*RAW DATA*:
========================================================================

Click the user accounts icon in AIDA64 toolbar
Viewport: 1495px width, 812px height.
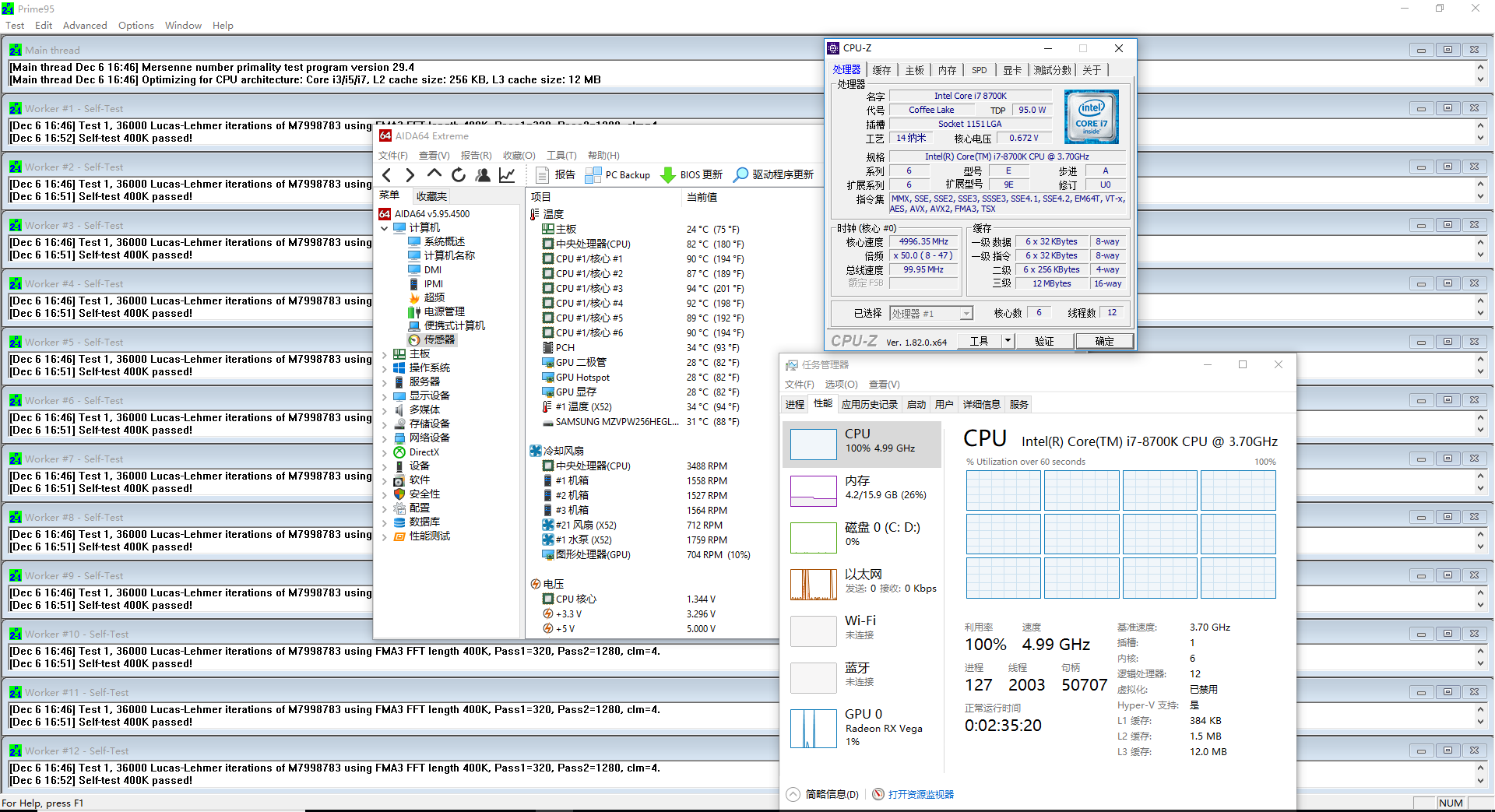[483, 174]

========================================================================

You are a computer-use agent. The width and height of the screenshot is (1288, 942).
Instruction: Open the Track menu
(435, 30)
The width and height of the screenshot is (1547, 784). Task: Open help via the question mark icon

========================================================================

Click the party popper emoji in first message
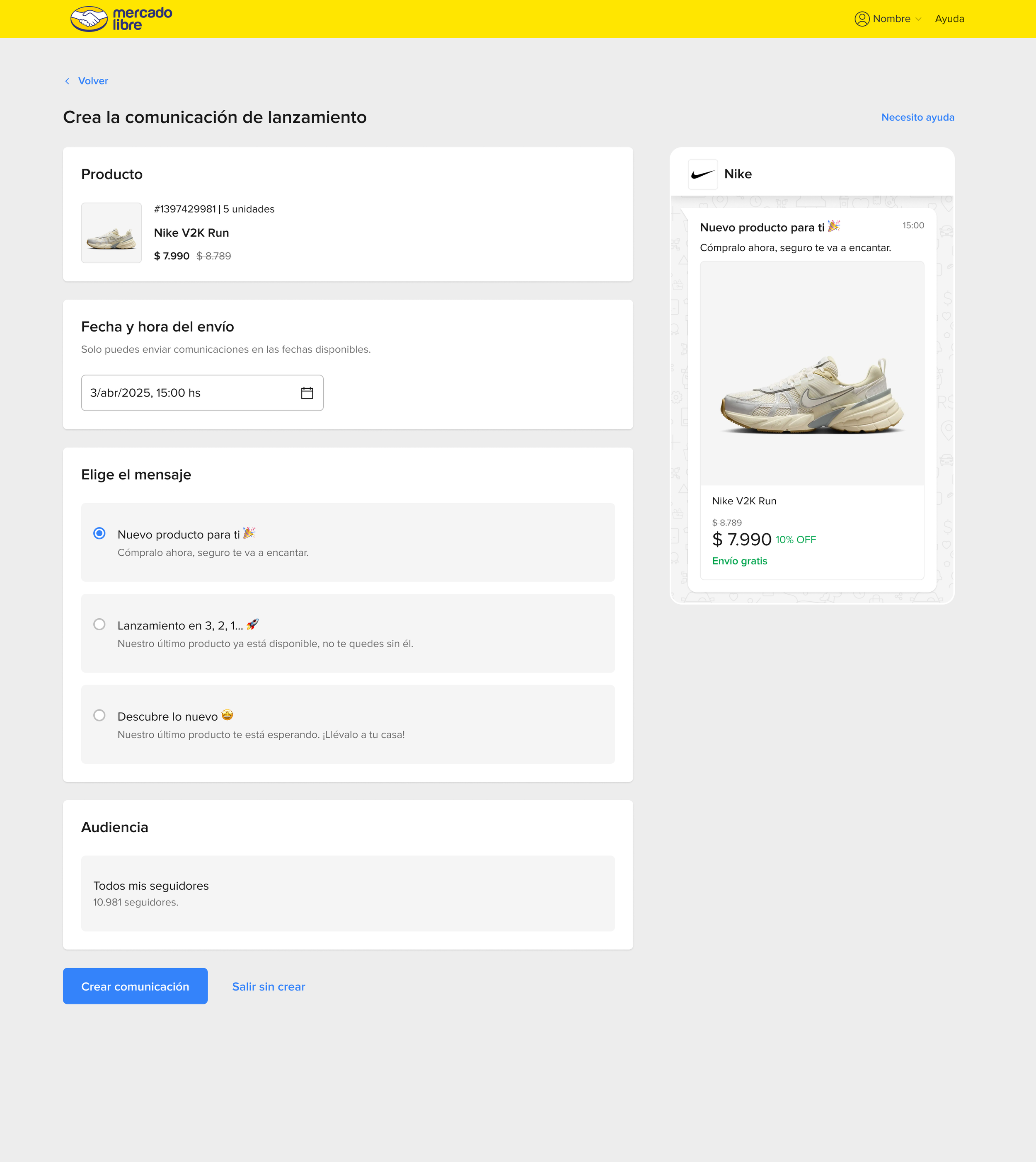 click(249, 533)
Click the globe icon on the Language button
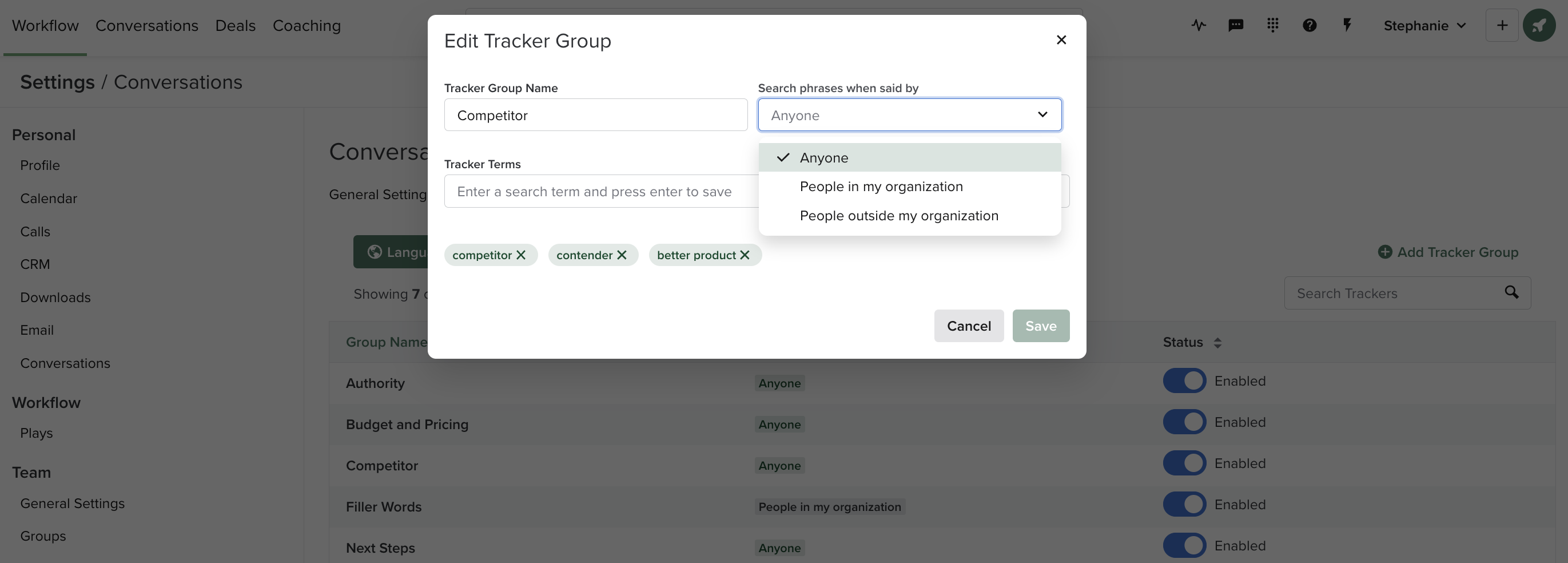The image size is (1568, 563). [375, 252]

========================================================================

*WHAT TO WORK ON*:
For the string "screenshot", find every line of the material that contains it, and copy each one.

*RESPONSE FOR THIS EXERCISE*:
You are a computer-use agent. The width and height of the screenshot is (1288, 942).
The width and height of the screenshot is (1547, 784). Task: Open help via the question mark icon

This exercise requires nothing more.